Oum Er-Rbia : les pluies récentes redonnent de l’espoir aux réserves hydriques
Les récentes précipitations enregistrées dans plusieurs régions du Royaume ont apporté un répit attendu au bassin hydraulique d’Oum Er-Rbia, l’un des plus importants du Maroc. Grâce à ces pluies, la retenue globale des barrages relevant de ce bassin a atteint près de 938 millions de mètres cubes, marquant une amélioration notable de la situation hydrique après plusieurs années de stress hydrique.
Selon les données communiquées par les services de l’Agence du bassin hydraulique d’Oum Er-Rbia (ABHOER), les cumuls pluviométriques enregistrés depuis le début de la saison ont avoisiné 251 mm, soit une hausse significative par rapport à la moyenne annuelle habituelle. Cette augmentation, estimée à environ 75 %, a eu un impact direct sur les apports en eau, évalués à près de 650 millions de mètres cubes, contribuant ainsi à relever le taux de remplissage global des barrages à 19 %.
Cette évolution positive devrait permettre de sécuriser l’approvisionnement en eau potable de plusieurs grandes agglomérations et zones urbaines stratégiques, notamment El Jadida, Youssoufia, Berrechid et Settat, ainsi que la province de Sidi Bennour et certaines zones situées au sud de Casablanca. Un enjeu crucial dans un contexte marqué par la raréfaction des ressources hydriques et l’augmentation continue de la demande.
Au-delà de l’alimentation en eau potable, les bénéfices de ces pluies se font également sentir dans le secteur agricole. Dans la zone située entre la Chaouia et les Doukkala, les précipitations exceptionnelles ont permis le remplissage total de plusieurs barrages de petite et moyenne taille, dont ceux de Daourat et d’Imfout. Cette situation offre une marge de manœuvre appréciable pour répondre aux besoins des populations locales et des communes rurales environnantes.

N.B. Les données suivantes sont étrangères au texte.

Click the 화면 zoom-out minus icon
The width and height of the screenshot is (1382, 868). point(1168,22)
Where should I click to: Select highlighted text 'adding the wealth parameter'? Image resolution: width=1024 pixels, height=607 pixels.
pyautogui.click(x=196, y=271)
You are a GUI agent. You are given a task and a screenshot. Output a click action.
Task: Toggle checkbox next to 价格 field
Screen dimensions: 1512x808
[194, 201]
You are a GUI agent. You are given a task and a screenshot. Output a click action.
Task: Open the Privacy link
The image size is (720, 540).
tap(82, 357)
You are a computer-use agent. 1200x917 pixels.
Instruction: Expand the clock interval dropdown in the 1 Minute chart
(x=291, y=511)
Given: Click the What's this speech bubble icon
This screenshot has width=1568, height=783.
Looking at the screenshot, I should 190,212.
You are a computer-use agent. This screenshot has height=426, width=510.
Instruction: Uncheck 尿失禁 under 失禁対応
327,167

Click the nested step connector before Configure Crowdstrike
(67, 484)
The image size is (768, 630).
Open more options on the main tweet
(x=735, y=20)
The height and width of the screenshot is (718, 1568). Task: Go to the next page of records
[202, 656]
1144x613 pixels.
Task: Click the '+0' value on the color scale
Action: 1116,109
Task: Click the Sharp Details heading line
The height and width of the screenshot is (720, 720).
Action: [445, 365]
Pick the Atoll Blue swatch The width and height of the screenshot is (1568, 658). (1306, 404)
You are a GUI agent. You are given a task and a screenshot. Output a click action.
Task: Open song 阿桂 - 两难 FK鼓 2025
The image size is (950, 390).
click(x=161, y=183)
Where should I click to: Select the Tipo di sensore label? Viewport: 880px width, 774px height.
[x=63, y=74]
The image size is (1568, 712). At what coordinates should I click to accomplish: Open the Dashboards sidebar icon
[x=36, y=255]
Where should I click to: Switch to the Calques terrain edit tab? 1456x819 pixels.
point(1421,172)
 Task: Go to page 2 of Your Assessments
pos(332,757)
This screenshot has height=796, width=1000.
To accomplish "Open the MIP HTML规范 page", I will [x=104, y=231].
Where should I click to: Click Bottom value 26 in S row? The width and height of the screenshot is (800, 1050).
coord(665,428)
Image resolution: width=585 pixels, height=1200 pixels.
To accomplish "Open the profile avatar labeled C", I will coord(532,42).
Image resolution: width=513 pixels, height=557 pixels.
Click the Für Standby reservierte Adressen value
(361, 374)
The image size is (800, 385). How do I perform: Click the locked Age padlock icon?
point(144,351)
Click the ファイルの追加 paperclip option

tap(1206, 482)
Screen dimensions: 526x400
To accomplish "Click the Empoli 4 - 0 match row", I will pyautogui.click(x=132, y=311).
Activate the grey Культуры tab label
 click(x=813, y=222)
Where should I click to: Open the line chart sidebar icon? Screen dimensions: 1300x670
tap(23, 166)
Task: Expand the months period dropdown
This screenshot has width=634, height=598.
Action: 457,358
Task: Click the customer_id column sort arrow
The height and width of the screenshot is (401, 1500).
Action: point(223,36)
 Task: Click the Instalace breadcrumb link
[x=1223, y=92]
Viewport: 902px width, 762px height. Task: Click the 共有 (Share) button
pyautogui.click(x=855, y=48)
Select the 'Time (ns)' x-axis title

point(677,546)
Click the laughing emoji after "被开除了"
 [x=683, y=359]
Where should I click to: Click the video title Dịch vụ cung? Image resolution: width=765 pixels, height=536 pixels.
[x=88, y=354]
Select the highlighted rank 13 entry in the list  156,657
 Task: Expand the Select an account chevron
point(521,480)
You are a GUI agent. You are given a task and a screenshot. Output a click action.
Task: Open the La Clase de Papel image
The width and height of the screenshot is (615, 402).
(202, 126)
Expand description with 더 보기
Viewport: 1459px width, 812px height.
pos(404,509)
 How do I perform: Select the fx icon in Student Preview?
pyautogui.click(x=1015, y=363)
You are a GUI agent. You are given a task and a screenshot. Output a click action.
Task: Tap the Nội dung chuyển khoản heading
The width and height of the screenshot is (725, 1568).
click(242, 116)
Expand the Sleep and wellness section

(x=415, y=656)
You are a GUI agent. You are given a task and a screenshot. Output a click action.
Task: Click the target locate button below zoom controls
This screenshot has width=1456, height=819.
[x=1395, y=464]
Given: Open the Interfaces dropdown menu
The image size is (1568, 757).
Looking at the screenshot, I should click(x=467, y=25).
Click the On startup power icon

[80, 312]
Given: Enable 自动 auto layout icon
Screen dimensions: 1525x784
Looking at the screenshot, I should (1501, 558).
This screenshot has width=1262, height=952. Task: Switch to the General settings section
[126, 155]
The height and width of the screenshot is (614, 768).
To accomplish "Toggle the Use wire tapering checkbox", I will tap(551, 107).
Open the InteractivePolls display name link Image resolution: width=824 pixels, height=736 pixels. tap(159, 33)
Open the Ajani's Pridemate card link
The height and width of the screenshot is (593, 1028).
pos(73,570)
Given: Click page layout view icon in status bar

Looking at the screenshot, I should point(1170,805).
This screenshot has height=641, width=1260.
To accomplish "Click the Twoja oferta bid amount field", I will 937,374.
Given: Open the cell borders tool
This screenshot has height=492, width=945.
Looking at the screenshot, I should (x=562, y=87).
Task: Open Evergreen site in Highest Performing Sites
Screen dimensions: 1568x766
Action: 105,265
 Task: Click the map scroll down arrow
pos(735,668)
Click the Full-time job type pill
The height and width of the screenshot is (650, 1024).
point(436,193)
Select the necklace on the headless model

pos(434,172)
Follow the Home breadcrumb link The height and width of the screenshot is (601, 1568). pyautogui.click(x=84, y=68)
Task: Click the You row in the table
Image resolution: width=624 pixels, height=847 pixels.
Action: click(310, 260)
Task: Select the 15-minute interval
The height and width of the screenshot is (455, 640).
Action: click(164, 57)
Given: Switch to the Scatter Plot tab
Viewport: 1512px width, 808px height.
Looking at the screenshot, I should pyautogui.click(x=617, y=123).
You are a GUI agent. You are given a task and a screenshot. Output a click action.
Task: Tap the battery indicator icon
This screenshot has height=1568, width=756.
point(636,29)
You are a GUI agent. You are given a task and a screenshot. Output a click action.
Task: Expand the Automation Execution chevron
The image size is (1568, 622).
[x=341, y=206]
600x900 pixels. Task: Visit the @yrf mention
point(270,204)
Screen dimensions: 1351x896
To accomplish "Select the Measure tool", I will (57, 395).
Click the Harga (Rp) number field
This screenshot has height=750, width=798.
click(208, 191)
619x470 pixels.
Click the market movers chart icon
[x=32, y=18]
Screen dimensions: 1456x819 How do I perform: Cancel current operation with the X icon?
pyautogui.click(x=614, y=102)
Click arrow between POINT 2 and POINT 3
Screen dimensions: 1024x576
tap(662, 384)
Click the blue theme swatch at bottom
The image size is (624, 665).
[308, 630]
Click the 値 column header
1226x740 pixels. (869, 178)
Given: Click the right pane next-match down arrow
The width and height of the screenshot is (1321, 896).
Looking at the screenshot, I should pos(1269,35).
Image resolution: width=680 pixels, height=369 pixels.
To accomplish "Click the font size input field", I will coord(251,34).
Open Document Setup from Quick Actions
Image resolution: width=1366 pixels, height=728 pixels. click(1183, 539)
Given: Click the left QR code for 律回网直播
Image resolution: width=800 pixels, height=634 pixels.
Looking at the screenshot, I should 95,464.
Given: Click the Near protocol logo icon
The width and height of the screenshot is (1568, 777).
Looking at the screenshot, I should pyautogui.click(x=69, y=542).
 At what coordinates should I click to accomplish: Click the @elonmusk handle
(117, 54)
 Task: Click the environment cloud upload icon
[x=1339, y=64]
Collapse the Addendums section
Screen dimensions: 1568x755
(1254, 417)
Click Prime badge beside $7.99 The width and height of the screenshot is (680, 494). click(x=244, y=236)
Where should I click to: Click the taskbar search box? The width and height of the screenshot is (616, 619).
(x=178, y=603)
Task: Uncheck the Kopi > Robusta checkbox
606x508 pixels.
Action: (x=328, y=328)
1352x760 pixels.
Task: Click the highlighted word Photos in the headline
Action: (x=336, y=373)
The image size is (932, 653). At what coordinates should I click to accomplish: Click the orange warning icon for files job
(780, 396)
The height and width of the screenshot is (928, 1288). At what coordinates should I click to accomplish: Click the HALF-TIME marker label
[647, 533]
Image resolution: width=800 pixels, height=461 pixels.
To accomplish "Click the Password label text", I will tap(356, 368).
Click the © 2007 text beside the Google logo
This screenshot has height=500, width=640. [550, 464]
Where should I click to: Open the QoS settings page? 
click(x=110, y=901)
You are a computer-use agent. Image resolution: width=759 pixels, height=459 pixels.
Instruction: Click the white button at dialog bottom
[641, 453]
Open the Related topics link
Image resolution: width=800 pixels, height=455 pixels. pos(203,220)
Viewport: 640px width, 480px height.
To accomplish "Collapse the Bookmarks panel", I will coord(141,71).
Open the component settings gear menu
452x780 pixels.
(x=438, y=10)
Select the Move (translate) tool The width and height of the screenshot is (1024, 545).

L’amélioration du niveau des retenues permettra notamment d’assurer un approvisionnement complet en eau potable pour les provinces de Berrechid et de Settat, ainsi que pour plusieurs centres et localités, dont Had Soualem, Bir Jdid, Sidi Rahhal, Chtouka, Azemmour et Moulay Abdellah. Un soulagement pour les habitants, après une période marquée par des restrictions et une vigilance accrue dans l’usage de l’eau.
Les retombées positives s’étendent également aux activités pastorales. La régénération des parcours et l’amélioration de la couverture végétale contribuent à réduire la dépendance aux aliments pour bétail, allégeant ainsi les charges financières des agriculteurs et des éleveurs. Cette dynamique s’inscrit en complément des efforts déployés par les pouvoirs publics, notamment à travers le programme national de reconstitution du cheptel, mis en place par le ministère de l’Agriculture.
Toutefois, malgré ces indicateurs encourageants, les responsables du secteur rappellent que cette amélioration reste conjoncturelle. La persistance des effets du changement climatique impose une gestion responsable et durable des ressources hydriques, fondée sur la rationalisation de la consommation et la mobilisation collective de l’ensemble des acteurs. Une vigilance qui demeure essentielle pour garantir la sécurité hydrique de la région à moyen et long terme.